Friday, December 14, 2012

Copper Quarter, Acid Wash

Do you have a quarter and want to know its value? Leave a comment

At first I thought this one was damaged, then I thought it was an error, and now I am sure it was corroded by some type of acid. It could have been water but with a high pH since it still can cause this type of damage. I show this because many people find copper quarters and think it is some type of error.


The first thing I always advise is to weigh it. That is generally good advice but if the coin is acid washed then it will weigh less. A normal quarter weighs 5.67 grams but this "copper" quarter weighs 5.32 grams. Since nickel makes up 8.33% then any quarter missing both clad layers would weigh less than 5.20 grams. That is a good guess although variants exist.

This one also has other clues that is not a true error. For one thing it is not sharp. All the details are obscured and fuzzy. Even being old it would have greater detail if struck on copper. Second it is very dented and scratched which could be an attempt to clean it. Third is that the rim still shows hints of the silver colored copper-nickel clad layer.

Errors are very cool but sometimes an obvious damaged coin is just that. Even if it was an error most of the value is gone due to the terrible condition.

Here's the stats...
Type/Country: 25 Cents / United States
Year: 1965
Mintage: 1,819,717,540
Metal: 91.67% Copper 8.33% Nickel
Value: $0.25 because it is a quarter

I doubt this would make it through any vending machine but I will not test that theory.

Do you have a quarter from America and want to know its value? Leave a comment/question and I will do my best to find out the price and history for you.

6 dollars worth, for Comments/Questions click here.:

Anonymous said...

I am 100% sure this was metal detected. Clad quarters corrode in the ground, and turn red. Put it under vinegar and salt; if the coin turns dark gray, it is metal detected, if not, then it is something else. This could take up to a week.

Man said...

100% sure this was metal detected. Clad quarters corrode in the ground, and turn red.
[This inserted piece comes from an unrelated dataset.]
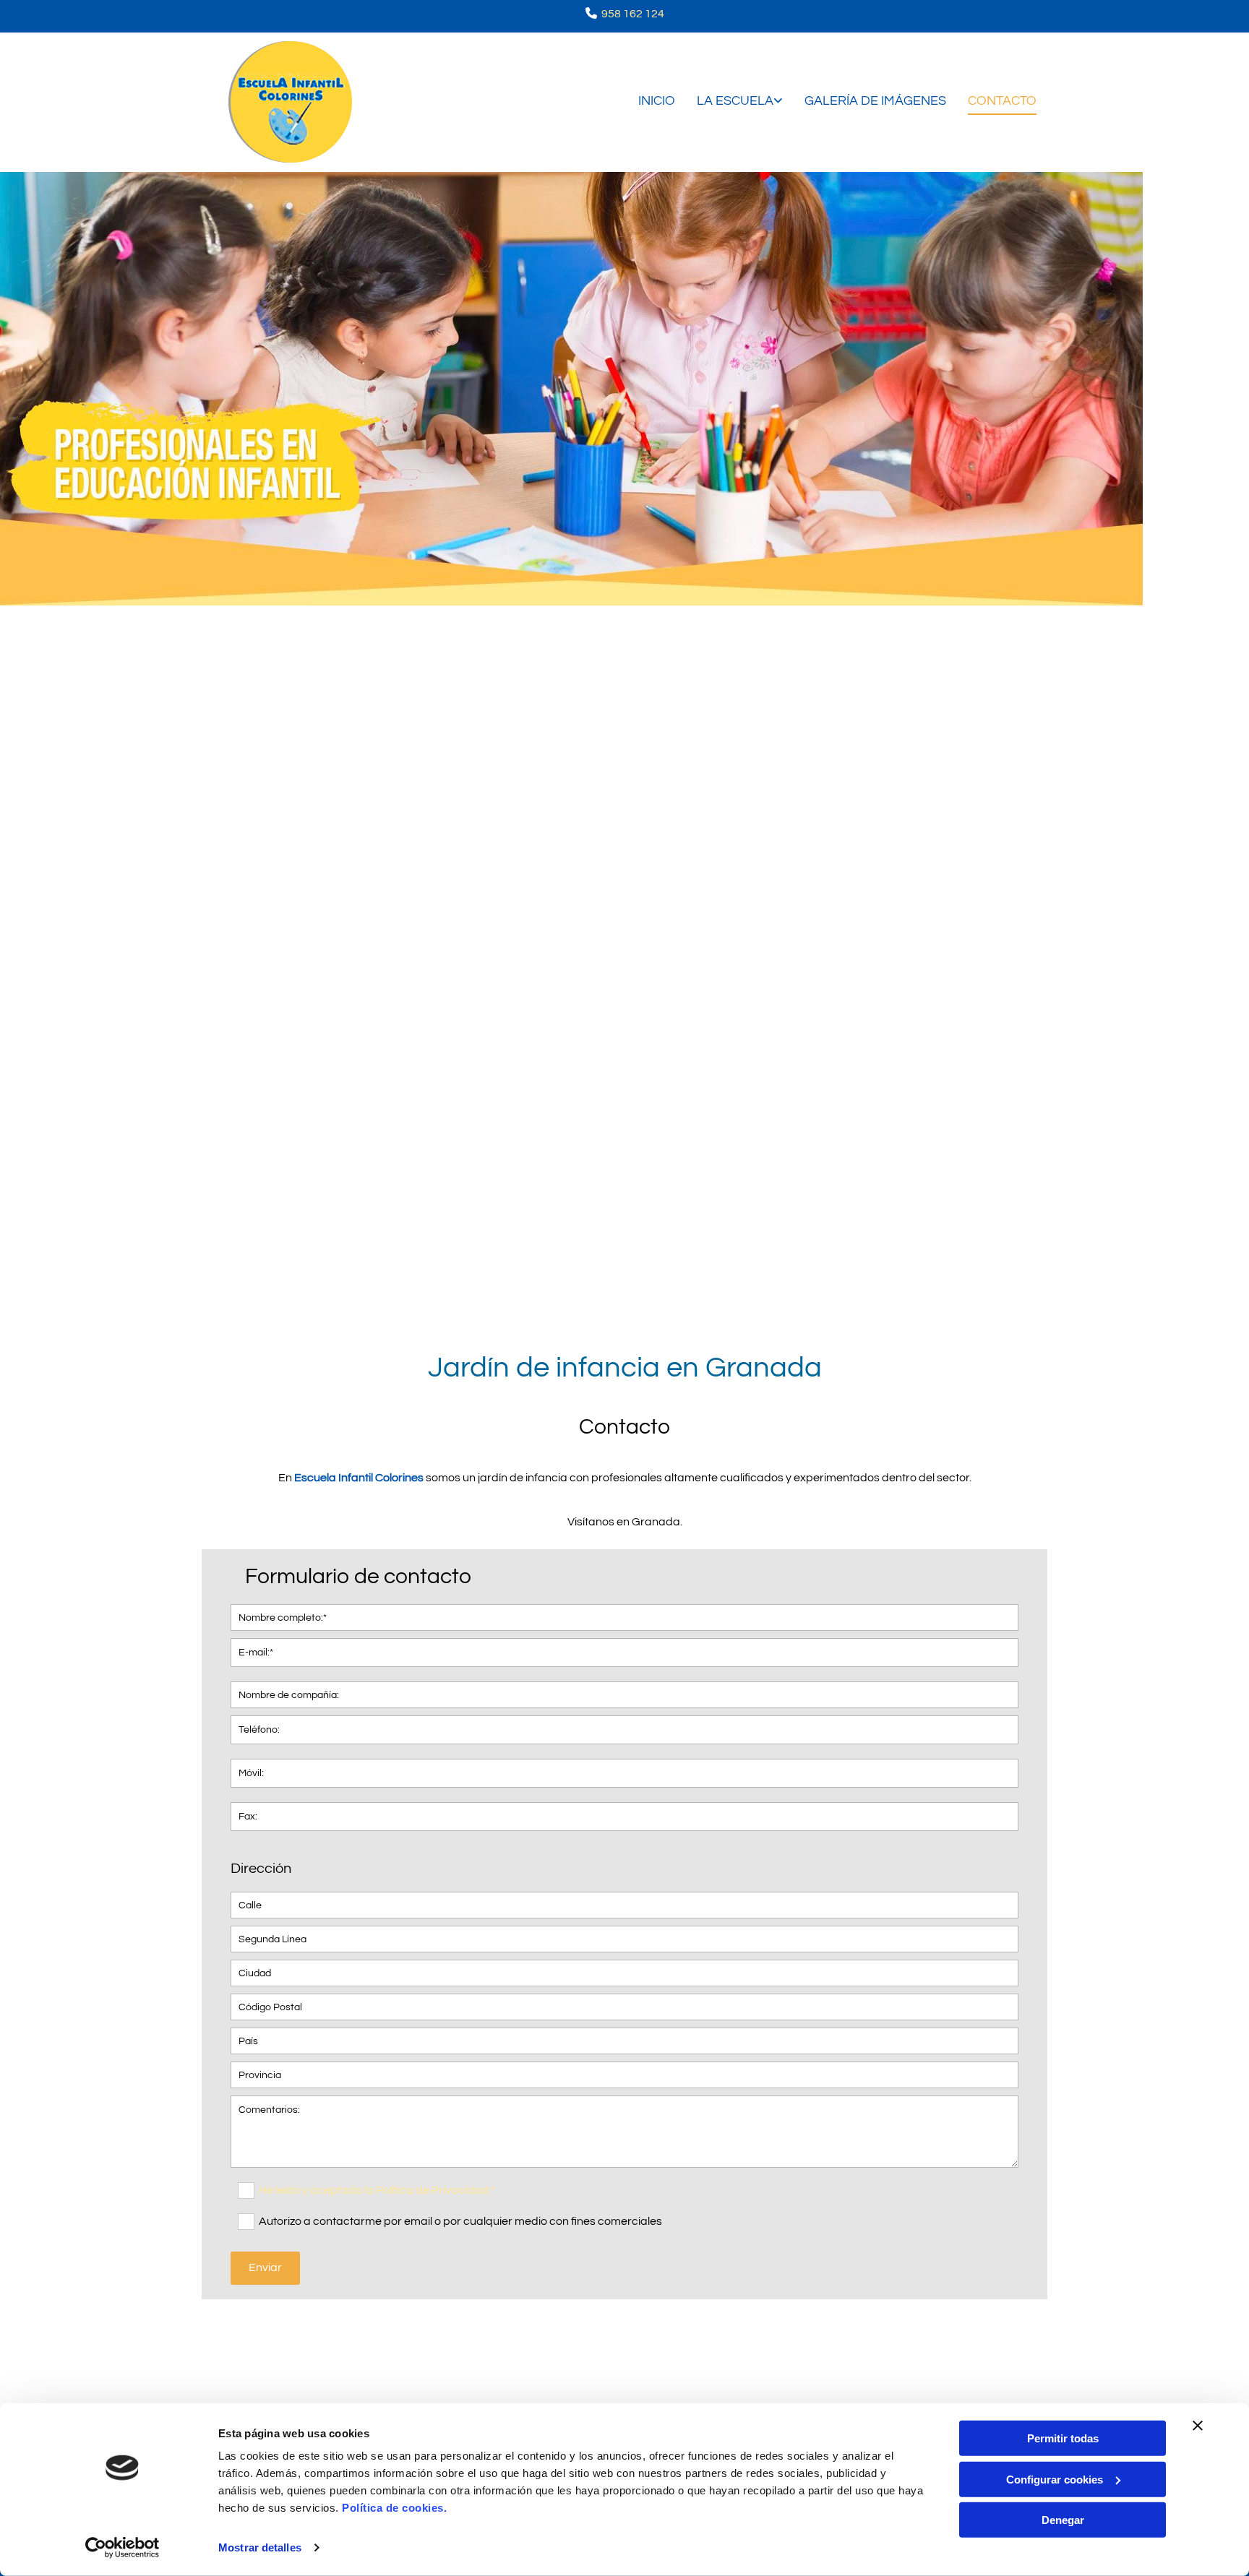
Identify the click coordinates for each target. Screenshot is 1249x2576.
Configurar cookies (1054, 2479)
Put it under vinegar and salt; if the coin turns dark gray, it is metal detected, if not, then it is something else. This could take up to a week.

Possibly, that would be an interesting experiment. I could see the scratches and scrapes as an attempt to clear dirt.

TheUnwantedSaved said...

Environmental Damage, It's been in the ground and dug up. I dig these up all the time with my metal detector. All you have to do is put it in Vinegar and a lot of salt. Then after a few hours to a day, wash and rub damp baking soda as a paste on the coin. Then the coin wll be ready to spend. And escape the fiery flames at the mint.

Man said...

Environmental Damage, It's been in the ground and dug up. I dig these up all the time with my metal detector. All you have to do is put it in Vinegar and a lot of salt. Then after a few hours to a day, wash and rub damp baking soda as a paste on the coin. Then the coin wll be ready to spend. And escape the fiery flames at the mint.

Agreed. Still I got this in my change so spending is not a problem.

Thanks maybe next time I will give it a vinegar bath.

Anonymous said...

Did you ever clean it up?

Man said...

Did you ever clean it up?

No, even with obvious damage I tend not to clean coins.